Case study – Beadbods. How to communicate with your customers without saying a word.

I first met Lori Anderson- Creator and owner of the unique and gorgeous jewellery brand Beadbods, 6 months ago.

We both attended the same artisan market – one that was held over several weeks,  so we got to get to know each other a little more than the usual once only occasion.  Whilst discussing general topics and market set up, I got to delve into what Lori believed her business to be about, and also stand back and see visually what her brand was saying to her customers.

After an Image Blast session – here are some key findings on how Lori strengthened her brand, refocused her message and re energised her business.  And most importantly increased sales.



i)  What is your sales pitch?

“Beadbods are durable and adorable. They are versatile mini-people pendants happily handcrafted in Perth. Beadbods are an original pattern, and all designs are made in limited numbers or even as a one-off piece.  They are functional and fun.”

Lori’s hope is that they become motivators for positive behaviour.

ii)  What makes you unique?  Your unique selling proposition.

“The product is unique. I have re-worked a design to make beadbods an original pattern.”

iii)  How do you see your brand/image?

“The current one is a clean, modern look – which I think is unisex and will appeal to a wide audience. It doesn’t pigeon-hole my product as much as the earlier attempts. I like that it’s simple, versatile, and works pretty well with my product.

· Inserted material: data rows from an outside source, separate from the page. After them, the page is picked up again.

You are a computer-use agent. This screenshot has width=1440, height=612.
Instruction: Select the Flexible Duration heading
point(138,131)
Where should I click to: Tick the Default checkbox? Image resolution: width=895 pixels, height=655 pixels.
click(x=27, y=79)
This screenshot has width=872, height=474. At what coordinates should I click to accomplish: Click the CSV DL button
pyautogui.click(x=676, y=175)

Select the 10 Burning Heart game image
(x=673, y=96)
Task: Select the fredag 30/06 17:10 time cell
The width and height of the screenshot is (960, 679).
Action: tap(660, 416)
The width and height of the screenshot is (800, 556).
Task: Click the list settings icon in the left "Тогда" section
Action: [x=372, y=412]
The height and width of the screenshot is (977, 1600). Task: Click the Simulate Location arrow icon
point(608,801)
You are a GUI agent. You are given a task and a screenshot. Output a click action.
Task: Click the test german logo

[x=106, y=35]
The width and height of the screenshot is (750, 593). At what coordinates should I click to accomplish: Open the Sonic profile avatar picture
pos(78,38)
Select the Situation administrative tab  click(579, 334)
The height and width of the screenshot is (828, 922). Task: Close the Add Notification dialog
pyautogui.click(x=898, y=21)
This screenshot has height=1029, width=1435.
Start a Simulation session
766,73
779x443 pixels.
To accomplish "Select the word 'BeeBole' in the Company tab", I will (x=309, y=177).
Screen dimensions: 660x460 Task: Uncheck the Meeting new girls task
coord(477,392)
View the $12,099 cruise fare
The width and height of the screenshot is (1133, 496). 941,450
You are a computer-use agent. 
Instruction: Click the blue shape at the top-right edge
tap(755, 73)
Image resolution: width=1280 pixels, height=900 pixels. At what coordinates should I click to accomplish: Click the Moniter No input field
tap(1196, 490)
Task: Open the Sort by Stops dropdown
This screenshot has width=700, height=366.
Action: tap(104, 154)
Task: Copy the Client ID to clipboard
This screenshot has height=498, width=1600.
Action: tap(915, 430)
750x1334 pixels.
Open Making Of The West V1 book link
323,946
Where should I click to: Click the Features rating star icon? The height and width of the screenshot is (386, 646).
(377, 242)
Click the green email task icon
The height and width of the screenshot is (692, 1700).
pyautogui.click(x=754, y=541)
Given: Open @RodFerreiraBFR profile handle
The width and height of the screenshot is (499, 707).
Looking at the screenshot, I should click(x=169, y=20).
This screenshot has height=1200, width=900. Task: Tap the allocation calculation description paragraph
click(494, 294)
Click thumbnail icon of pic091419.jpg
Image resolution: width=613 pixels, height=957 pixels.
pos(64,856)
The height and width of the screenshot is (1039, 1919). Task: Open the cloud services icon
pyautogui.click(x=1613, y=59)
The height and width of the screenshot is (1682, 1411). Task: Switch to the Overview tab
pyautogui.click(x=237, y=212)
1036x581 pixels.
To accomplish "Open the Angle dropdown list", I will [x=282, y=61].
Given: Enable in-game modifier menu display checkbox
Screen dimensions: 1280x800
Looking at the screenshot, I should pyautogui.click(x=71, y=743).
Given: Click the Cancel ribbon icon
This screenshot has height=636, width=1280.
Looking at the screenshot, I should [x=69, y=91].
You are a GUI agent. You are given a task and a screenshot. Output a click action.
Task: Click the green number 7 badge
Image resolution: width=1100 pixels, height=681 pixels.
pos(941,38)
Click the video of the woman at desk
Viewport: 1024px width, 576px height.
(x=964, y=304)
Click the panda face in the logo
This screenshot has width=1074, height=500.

I need to now carry this through across all areas of my business (signage, website, promotional materials.)  At the time I met Lori, she had spent considerable time and valuable resources developing and improving her logo, tagline and packaging – but was a little unsure on what direction to take.

At the time I met Lori, she had spent considerable time and valuable resources developing and improving her logo, tagline and packaging – but was a little unsure on what direction to take.


i)  How does the customer view Beadbods?

By her visual cues, the message is complicated, non targeted and difficult to understand at a quick glance.

Although the message is confusing – the customers who purchase believe Beadbods to be beautiful and special, but not enough people are taking the time to stop.


i)   The message Lori’s customers are getting is not one of unique, beautiful and finely hand crafted jewellery.

ii)  Her main image and photo was not highlighting the beauty of her product.

iii) In displaying her product (because she only had one type), Lori felt more was better.

iv)  Because her display was not straight forward and the message difficult for her customers to decypher, Lori was spending more time explaining and less time selling.



i)  Photography

Always use the best photos you can afford – or take a workshop or classes to improve your own skills

TIP:  Find what it is you want to say with your photo and try not to overcomplicate it with unnecessary props/settings.  Words set to images can help explain your product better without overshadowing the main feature.

ii) Display

I say this alot.  SIMPLIFY!!  Just because you only make one type of product, don’t get caught into the trap of putting out so much stock that the customer doesn’t know where to look.

Create a focal point, tell a story or draw attention to what you want the customer to notice.

What is it you are wanting to say?  In this case, to most people, “unique” means less of the same products.  The more products I see on display the “less unique” and hand crafted I think your product is.

TIP – takes lots of product but don’t put it all on display.  Top up when products are sold.

To convey this to the client,  I drew a rough sketch of a design concept to help Lori simplify and highlight the beauty of her product.

iii)  Understand the message you want to communicate and look for unique and simple ways to execute it.

Everything about your business is saying something.  Look carefully and ensure they are communicating a unified, clear message.





The image now highlights the gorgeous product.


A simple and pared back display now highlights the product.

The customer can easily understand the product and make purchasing decisions without the need for involvement from Lori.

The display and product now do all the talking and allow Lori to pay attention to all her potential customers.

Lori has taken the concept and injected her own personality – which is vital when building your brand.  It is easy to be consistent and honest when it comes from “you”.


By allowing the product to now speak directly to the customer, Lori’s “sales speak” is an added bonus (not a necessity) and the customer has the ability to make their own assumptions about the product and why they are purchasing it.

It can be often true of “hobby turned business” that we spend so much time involved and loving the product we feel we have to tell every little detail to the customer –  potentially confusing them and taking away from them – why THEY love it.

In Lori’s case this may be true.  She described her product as “durable, functional and fun” and by wanting to give her “little people a reason for being” may be overcomplicating a simple pleasure.  Her customers are buying them because they are unique, adorable and beautiful.  It can be as simple as that.  It is an instant appeal without saying anymore and her new display now speaks confidently.

TIP:  It may sound obvious – but remember to allow the customer their reasons for purchasing too.


Lori now has a clear message for her brand which allows her to build strong communication with her customers.  It will also help her with defining and building her marketing which includes packaging, logo, tagline, facebook and website.

Seeing Lori at the last Perth Upmarket – she was beaming, confident and somewhat amazed at what a few small and inexpensive changes had made to both her business and herself.